Simon Peter Nicholls
Cross-posted from Haskell-beginners. Apologies for not posting in the
right place (though I am a beginner and have probably made a simpleton
error).

I'm new to Haskell, and have had some good success with FFI so far,
but using Win32's sendMessage to send a pointer in LPARAM or WPARAM is
resulting in access violations at the other end.

Is there some issue with my pointer conversions? Am I hitting some
restriction, or missing some compiler options?

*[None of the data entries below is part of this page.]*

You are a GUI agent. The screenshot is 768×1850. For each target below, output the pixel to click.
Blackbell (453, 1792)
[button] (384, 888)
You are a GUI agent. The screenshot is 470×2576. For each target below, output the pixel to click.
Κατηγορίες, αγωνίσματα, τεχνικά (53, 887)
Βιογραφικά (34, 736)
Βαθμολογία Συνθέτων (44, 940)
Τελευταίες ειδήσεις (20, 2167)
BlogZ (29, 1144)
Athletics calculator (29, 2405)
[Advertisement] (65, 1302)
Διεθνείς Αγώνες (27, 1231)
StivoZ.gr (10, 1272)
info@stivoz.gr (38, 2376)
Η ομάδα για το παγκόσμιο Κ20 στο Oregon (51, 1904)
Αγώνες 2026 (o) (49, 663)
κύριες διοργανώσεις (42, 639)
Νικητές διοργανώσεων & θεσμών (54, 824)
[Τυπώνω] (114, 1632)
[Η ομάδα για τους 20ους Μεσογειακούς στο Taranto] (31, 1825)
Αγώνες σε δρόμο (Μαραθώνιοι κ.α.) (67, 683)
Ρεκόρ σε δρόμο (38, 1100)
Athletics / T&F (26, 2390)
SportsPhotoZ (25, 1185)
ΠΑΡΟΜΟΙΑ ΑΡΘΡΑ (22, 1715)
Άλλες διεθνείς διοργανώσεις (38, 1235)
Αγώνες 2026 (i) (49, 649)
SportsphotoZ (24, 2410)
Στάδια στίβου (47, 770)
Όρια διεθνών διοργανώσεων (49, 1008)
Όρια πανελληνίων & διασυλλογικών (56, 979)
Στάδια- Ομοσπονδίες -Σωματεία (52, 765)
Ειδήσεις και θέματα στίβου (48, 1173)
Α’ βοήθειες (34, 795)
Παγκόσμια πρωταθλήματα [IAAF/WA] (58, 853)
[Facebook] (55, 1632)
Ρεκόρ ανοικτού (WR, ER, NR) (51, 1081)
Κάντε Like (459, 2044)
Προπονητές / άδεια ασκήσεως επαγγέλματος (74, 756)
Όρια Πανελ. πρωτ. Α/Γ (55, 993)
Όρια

 It's driving me pretty crazy, after a very nice start to using Haskell.

Some "sending" code:

            Foreign.C.String.withCWString "frustrator" $ \s -> do
                let wParam = System.Win32.Types.castPtrToUINT s ::
System.Win32.Types.WPARAM
                Graphics.Win32.sendMessage wnd Graphics.Win32.wM_APP wParam 0

wndProc "receiving" code:

    | wmsg == Graphics.Win32.wM_APP = do
        s <- peekCWString $ System.Win32.Types.castUINTToPtr wParam
        putStrLn s
        return 0

The string will not be seen.

Some extra notes:

I can get wndProc messages and integral data generally.
The pointer values match textually at both ends when "shown" to stdout.
At the sending side I can pass the CWString to a regular FFI function
call just fine, and castUINTToPtr will give me back a functioning Ptr
for that call.

 I have also tried sending to & receiving from a working C++ program,
without success. Access violations are reported when receiving, though
again the address matches up. Silence from Haskell as before, when C++
is sending.

I found someone else having an issue here:
http://osdir.com/ml/haskell-cafe@.../2009-11/msg00731.html but
no solution unfortunately.

UPDATE since prior posting:

Seems if I call out via FFI on the sending side, and set the WPARAM to
L"hardcoding FTW" in a wrapper C function, the SendMessage I then
invoke will work. The C code sees both the original string and the new
one, but only the second works when used.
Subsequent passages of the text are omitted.